4. Period-over-Period Comparison
-- current month revenue (where helper column "YM" = TEXT(entry_time,"YYYY-MM"))
=SUMIF(Table1[YM], TEXT(TODAY(),"YYYY-MM"), Table1[amount])
-- previous month
=SUMIF(Table1[YM], TEXT(EDATE(TODAY(),-1),"YYYY-MM"), Table1[amount])
-- MoM change %
=(current - previous) / previous
5. De-duplication Check
-- flag duplicate license plates
=COUNTIF($A$2:$A$1000, A2)
-- rows where count > 1 are duplicates
-- filter on this column and review
Or use: Data → Remove Duplicates to delete duplicates in place (destructive — work on a copy).
6. Data Validation
Data → Data Validation restricts what can be entered in a cell.
Allow: List
Source: hourly,monthly,daily
This creates a dropdown, preventing typos in categorical columns. Useful when building input templates for non-technical colleagues.

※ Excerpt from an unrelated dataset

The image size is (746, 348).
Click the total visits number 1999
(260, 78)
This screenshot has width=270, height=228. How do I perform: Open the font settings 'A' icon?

Excel vs Pandas — Quick Reference
| Task | Excel | Pandas |
|---|---|---|
| Filter rows | AutoFilter or boolean formula | df[df['col'] == val] |
| VLOOKUP / XLOOKUP | =XLOOKUP(...) |
pd.merge() |
| SUMIFS | =SUMIFS(...) |
df.groupby().agg() |
| Pivot table | Insert → Pivot Table | pd.pivot_table() |
| Remove duplicates | Data → Remove Duplicates | df.drop_duplicates() |
| Date format | TEXT(date, "YYYY-MM") |
df['col'].dt.to_period('M') |
| Conditional column | =IFS(...) |
np.select(...) |
| Running total | Value Field → Running Total | df['col'].cumsum() |
Use Excel when sharing with non-technical stakeholders or building input templates. Use Pandas when the dataset is large, the logic is complex, or the process needs to be automated.